Offices top the list of preferred sectors for investors with industrial / logistics and residential ranked equal second. Funds of funds rate office, industrial / logistics and residential equally at 80 per cent. Compared with 2019, investors from Asia Pacific, Europe and North America all show a substantially increased preference for the European industrial / logistics sector.
The poor performance of retail over recent years seems to have impacted its ranking. European investors have signalled retail as their fourth preferred sector at 50 per cent. Investors in North America also rate it fourth at 43 per cent, as do those in Asia Pacific (31.3 per cent).

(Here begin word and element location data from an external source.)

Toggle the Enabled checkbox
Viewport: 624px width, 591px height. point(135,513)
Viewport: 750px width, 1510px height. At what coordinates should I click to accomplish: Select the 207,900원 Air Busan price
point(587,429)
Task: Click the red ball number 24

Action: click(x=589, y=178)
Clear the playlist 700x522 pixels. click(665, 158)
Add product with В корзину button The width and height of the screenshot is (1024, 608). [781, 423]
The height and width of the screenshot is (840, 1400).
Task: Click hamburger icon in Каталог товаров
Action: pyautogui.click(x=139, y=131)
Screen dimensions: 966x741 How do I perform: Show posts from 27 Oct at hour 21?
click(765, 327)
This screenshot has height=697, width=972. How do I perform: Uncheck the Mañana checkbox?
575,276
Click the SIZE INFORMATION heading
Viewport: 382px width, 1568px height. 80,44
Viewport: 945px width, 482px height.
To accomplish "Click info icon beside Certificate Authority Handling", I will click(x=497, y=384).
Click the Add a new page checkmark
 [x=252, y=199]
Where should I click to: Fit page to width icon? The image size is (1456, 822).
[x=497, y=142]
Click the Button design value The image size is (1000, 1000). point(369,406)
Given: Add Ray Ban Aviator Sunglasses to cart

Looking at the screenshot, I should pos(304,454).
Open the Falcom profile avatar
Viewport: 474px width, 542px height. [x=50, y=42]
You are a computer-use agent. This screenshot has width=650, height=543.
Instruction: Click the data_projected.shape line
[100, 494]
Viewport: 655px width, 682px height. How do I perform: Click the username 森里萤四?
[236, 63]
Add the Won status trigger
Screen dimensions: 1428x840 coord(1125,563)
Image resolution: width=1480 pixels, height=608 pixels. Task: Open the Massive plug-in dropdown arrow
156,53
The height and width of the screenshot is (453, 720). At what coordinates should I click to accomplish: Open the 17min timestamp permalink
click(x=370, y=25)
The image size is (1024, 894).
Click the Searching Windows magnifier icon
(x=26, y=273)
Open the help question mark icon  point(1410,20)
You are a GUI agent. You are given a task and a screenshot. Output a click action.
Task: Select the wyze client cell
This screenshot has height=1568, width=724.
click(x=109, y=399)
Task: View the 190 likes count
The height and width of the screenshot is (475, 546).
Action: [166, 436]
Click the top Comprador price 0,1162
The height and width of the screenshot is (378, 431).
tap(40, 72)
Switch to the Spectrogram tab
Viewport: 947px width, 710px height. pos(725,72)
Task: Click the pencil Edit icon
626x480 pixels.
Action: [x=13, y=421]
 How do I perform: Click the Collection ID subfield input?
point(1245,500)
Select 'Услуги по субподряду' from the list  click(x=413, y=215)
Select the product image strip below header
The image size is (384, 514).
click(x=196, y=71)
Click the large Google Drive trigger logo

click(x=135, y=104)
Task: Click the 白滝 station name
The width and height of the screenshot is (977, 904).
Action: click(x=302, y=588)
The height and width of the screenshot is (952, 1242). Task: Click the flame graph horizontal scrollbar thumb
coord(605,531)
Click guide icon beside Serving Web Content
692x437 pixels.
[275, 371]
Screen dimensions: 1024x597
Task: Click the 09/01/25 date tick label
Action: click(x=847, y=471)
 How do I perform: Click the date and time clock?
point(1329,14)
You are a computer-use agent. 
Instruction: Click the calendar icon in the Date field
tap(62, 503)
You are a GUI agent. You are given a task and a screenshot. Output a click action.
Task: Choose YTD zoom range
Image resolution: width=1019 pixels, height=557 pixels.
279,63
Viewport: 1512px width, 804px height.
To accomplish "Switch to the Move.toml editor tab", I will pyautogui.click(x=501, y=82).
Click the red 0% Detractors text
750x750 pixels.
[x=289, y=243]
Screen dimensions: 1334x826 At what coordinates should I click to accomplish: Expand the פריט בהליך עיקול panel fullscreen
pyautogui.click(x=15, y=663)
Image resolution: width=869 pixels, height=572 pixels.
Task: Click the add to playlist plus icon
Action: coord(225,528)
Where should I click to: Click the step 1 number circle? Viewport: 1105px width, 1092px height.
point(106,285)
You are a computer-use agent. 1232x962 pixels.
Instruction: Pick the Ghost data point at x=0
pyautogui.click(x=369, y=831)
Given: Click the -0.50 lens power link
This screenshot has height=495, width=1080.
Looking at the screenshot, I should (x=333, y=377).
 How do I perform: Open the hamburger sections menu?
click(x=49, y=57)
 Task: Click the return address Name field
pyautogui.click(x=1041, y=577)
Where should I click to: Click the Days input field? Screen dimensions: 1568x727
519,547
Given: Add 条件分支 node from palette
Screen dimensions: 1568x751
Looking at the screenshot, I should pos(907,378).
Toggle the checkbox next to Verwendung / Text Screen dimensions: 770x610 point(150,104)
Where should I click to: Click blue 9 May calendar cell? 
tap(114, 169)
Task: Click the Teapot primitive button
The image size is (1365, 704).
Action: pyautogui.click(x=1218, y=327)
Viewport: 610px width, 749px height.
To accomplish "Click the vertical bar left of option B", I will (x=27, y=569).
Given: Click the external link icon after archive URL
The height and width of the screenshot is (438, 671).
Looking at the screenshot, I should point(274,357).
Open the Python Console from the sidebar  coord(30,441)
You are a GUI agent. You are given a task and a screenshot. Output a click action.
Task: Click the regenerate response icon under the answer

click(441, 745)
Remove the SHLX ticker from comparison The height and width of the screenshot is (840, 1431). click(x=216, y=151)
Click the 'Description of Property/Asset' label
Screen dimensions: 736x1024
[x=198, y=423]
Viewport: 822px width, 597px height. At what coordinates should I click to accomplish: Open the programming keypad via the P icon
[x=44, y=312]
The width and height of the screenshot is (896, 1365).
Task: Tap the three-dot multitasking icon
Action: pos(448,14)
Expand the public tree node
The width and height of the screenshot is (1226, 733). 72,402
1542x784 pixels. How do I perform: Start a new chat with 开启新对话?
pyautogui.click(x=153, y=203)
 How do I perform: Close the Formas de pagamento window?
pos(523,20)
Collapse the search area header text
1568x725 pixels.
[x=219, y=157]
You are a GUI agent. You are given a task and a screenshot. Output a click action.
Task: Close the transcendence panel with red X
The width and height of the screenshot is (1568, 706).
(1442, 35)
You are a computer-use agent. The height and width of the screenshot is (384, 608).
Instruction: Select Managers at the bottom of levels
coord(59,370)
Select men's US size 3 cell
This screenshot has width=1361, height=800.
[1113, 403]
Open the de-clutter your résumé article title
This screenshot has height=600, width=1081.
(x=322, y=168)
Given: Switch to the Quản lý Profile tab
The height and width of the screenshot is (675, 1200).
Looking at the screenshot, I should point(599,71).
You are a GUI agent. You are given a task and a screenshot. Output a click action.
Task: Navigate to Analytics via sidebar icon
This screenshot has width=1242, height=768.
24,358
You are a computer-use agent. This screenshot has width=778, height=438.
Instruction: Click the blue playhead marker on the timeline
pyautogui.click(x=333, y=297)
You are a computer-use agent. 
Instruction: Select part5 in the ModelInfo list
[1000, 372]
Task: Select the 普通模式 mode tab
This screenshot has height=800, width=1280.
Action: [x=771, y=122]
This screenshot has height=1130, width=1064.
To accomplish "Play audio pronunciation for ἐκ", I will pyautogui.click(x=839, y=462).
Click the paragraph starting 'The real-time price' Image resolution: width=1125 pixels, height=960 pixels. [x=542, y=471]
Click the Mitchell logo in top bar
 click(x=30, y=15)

Only 10 per cent of funds of funds express a preference for the retail sector.
The four top combined country/sector preferences for investors are France office, Germany office, Germany industrial/logistics, and UK office. For the first time since 2012, UK retail failed to make the top 10 preferred combinations for investors.
Investors in all three main regions share a common belief that ‘access to expert management’ is the main motivation for investing in non-listed real estate funds. However, the most significant barrier varies according to domicile. For investors in Europe it is ‘availability of suitable product’ (50 per cent); North American investors have identified ‘currency risk exposure’ (64 per cent); and their counterparts in Asia Pacific see ‘transparency and market information’ (64.3 per cent) as the biggest challenge.
Lonneke Löwik, INREV’s CEO, says: ‘These findings point to a curious mix of investor sentiment. The continued lower interest rate environment looks like being an important driver for 2020, as investors seek returns from real assets including real estate; and the shortage of core assets is driving investors further up the risk curve. Interestingly, while investors in North America have long had an appetite for opportunity style investments, their counterparts in Asia Pacific who have tended to be more cautious in the past, are also now slowly moving up the risk curve. As global capital continues to flow, off-shore investors are increasingly looking for local partners, further stimulating the focus on non-listed real estate.’